SEC Filings

10-K
NRG ENERGY, INC. filed this Form 10-K on 02/29/2016
Entire Document
 
                

Accrued unbilled revenues are based on estimates of customer usage since the date of the last meter reading provided by the independent system operators or electric distribution companies. Volume estimates are based on daily forecasted volumes and estimated customer usage by class. Unbilled revenues are calculated by multiplying these volume estimates by the applicable rate by customer class. Estimated amounts are adjusted when actual usage is known and billed. NRG recorded receivables for unbilled revenues of $309 million, $341 million and $356 million as of December 31, 2015, 2014, and 2013, respectively, for retail energy sales and services.
Consumer product revenues are recognized when title and risk of loss pass to the retailer, distributor, or end-customer and when all of the following have occurred: a firm sales agreement is in place, delivery has occurred, pricing is fixed and determinable, and collection is reasonably assured. Revenue is recognized as the net amount expected to be received after deducting estimated amounts for product returns, discounts, and allowances based on historical return rates and reasonable judgment.
Lessor Accounting
Certain of the Company’s revenues are obtained through PPAs or other contractual agreements. It was determined that certain of these PPAs qualify as operating leases for which the Company is the operating lessor and are accounted for in accordance with ASC 840, Leases. In order to determine lease classification as operating, the Company evaluates the terms of the PPA to determine if the lease includes any of the following provisions which would indicate capital lease treatment:
Transfers the ownership of the generating facility,
Bargain purchase option at the end of the term of the lease,
Lease term is greater than 75% of the economic life of the generating facility, or
Present value of minimum lease payments exceeds 90% of the fair value of the generating facility at inception of the lease.

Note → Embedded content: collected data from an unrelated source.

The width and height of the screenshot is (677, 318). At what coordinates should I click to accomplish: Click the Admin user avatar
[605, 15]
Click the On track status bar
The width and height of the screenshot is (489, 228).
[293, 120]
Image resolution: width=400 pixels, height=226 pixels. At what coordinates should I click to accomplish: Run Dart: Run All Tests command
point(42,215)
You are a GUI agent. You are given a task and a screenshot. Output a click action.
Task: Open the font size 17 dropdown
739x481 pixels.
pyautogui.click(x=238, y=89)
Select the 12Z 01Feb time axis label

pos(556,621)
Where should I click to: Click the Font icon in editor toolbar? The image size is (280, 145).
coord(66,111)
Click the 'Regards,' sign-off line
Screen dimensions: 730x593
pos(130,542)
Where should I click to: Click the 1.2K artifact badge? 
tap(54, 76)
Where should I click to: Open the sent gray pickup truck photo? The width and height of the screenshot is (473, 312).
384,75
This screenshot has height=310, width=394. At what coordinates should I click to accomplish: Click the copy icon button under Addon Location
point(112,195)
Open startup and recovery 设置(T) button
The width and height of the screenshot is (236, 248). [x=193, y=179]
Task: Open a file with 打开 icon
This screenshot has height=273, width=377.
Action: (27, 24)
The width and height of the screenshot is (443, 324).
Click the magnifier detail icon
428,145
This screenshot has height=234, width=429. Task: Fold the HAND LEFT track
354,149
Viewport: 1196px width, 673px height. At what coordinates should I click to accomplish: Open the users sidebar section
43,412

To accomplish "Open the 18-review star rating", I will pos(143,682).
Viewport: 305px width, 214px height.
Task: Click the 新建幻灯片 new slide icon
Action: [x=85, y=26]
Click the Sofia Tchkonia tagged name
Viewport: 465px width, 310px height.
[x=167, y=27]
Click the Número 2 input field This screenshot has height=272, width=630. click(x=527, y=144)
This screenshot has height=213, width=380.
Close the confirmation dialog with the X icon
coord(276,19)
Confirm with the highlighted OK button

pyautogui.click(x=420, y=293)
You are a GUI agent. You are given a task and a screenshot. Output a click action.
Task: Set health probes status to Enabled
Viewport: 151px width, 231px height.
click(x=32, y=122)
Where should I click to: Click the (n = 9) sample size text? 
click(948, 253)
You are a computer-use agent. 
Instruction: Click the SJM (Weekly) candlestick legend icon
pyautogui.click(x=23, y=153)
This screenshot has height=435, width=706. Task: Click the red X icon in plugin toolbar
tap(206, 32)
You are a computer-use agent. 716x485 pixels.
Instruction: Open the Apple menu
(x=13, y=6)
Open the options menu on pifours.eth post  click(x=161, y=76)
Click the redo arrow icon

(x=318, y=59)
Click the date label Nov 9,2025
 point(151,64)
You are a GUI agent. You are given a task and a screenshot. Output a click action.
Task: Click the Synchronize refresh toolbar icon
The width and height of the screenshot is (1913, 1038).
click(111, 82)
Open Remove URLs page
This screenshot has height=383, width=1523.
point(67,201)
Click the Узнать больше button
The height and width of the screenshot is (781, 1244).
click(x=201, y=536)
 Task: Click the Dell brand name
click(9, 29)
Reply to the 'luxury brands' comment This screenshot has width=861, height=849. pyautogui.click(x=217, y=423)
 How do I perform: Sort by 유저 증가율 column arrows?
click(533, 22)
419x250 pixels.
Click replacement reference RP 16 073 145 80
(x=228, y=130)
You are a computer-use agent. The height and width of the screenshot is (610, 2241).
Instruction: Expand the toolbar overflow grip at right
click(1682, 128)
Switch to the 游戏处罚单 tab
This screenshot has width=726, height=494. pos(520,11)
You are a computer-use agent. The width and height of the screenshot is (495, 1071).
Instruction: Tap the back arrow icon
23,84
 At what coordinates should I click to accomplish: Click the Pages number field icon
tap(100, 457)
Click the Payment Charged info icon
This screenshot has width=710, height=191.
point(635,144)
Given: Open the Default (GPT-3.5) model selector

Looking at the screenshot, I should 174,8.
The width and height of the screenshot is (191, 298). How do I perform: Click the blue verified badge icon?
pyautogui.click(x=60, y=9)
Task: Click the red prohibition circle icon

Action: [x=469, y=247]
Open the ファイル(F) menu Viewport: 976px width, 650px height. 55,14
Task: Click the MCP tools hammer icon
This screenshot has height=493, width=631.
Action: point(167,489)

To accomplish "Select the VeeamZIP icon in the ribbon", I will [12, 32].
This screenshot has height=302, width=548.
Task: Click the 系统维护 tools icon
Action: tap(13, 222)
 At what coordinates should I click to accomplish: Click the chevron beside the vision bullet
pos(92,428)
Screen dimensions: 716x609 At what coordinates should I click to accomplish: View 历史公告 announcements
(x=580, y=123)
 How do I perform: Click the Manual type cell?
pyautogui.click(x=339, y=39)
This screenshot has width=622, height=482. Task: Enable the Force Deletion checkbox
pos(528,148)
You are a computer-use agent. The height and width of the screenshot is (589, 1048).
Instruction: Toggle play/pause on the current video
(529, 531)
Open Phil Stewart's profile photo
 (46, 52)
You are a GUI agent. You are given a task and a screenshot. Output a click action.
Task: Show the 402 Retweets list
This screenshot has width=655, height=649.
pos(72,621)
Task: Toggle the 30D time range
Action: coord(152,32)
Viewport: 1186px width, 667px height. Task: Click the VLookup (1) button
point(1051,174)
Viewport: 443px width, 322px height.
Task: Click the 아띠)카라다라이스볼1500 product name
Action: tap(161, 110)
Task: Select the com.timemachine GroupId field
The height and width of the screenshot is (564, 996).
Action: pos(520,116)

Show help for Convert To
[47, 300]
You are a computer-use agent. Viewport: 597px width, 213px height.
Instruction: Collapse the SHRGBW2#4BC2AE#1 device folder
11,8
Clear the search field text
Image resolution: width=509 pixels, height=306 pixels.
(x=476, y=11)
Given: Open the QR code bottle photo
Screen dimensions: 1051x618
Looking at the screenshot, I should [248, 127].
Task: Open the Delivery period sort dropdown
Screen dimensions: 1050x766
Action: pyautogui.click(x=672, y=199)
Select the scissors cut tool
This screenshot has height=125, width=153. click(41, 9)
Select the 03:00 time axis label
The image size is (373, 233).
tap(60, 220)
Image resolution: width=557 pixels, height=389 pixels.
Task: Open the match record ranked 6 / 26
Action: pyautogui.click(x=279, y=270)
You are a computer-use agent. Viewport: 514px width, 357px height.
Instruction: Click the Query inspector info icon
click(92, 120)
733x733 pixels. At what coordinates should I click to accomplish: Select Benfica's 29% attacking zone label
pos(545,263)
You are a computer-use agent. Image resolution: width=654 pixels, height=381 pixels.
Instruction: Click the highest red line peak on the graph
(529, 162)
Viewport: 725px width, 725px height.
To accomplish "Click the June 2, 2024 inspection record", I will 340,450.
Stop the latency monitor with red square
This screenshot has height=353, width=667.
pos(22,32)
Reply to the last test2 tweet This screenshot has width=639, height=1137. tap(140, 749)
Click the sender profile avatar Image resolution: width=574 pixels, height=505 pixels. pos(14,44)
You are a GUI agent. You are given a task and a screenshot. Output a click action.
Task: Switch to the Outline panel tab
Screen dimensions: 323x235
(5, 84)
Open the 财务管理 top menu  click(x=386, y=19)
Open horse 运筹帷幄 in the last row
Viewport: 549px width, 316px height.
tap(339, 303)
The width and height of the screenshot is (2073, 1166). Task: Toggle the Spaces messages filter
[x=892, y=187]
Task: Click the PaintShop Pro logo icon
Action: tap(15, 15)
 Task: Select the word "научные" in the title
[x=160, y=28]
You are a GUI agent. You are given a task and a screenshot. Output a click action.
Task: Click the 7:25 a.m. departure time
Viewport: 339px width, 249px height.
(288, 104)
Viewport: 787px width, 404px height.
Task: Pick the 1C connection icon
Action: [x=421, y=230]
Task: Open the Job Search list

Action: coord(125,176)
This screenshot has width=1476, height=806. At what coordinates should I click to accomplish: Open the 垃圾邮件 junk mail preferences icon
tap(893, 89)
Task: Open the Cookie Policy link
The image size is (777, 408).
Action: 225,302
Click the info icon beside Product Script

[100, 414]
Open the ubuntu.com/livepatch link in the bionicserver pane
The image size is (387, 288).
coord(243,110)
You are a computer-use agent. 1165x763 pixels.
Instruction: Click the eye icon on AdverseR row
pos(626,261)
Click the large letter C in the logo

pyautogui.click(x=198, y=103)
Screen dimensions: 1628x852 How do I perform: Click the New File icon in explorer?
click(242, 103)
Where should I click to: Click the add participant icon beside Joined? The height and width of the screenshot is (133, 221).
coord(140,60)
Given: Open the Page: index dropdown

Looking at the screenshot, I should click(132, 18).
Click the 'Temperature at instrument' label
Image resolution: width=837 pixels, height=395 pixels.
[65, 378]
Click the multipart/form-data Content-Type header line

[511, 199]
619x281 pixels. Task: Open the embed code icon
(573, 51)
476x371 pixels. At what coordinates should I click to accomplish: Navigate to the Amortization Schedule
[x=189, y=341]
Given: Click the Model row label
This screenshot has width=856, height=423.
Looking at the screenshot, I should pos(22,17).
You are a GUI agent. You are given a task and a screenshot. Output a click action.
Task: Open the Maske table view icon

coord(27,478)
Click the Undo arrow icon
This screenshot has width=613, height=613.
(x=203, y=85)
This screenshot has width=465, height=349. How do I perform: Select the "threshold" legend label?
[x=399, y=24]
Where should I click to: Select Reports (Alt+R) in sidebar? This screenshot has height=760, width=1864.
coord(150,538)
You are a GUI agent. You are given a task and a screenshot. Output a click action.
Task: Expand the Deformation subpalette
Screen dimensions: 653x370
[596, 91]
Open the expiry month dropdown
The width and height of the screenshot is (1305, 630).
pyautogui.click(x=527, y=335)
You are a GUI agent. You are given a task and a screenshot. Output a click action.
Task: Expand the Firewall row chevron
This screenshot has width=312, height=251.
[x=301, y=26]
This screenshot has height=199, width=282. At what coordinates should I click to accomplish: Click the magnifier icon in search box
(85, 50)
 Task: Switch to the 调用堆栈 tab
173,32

In considering the above it was determined that many of the Company’s PPAs are operating leases. ASC 840 requires the minimum lease payments received to be amortized over the term of the lease and contingent rentals are recorded when the achievement of the contingency becomes probable. Certain of these leases have no minimum lease payments and all of the rent is recorded as contingent rent on an actual basis when the electricity is delivered. Judgment is required by management in determining the economic life of each generating facility, in evaluating whether certain lease provisions constitute minimum payments or represent contingent rent and other factors in determining whether a contract contains a lease and whether the lease is an operating lease or capital lease. Contingent rental income recognized in the years ended December 31, 2015, 2014, and 2013 was $777 million, $544 million, and $260 million, respectively.
Gross Receipts and Sales Taxes
In connection with its retail business, the Company records gross receipts taxes on a gross basis in revenues and cost of operations in its consolidated statements of operations. During the years ended December 31, 2015, 2014, and 2013, NRG's revenues and cost of operations included gross receipts taxes of $110 million, $108 million, and $88 million, respectively. Additionally, the retail business records sales taxes collected from its taxable customers and remitted to the various governmental entities on a net basis; thus, there is no impact on the Company's consolidated statement of operations.
Cost of Energy for Retail Operations
The cost of energy for electricity sales and services to retail customers is included in cost of operations and is based on estimated supply volumes for the applicable reporting period. A portion of the cost of energy ($85 million, $86 million and $90 million as of December 31, 2015, 2014, and 2013, respectively) was accrued and consisted of estimated transmission and distribution charges not yet billed by the transmission and distribution utilities. In estimating supply volumes, the Company considers the effects of historical customer volumes, weather factors and usage by customer class. Transmission and distribution delivery fees are estimated using the same method used for electricity sales and services to retail customers. In addition, ISO fees are estimated based on historical trends, estimated supply volumes and initial ERCOT ISO settlements. Volume estimates are then multiplied by the supply rate and recorded as cost of operations in the applicable reporting period.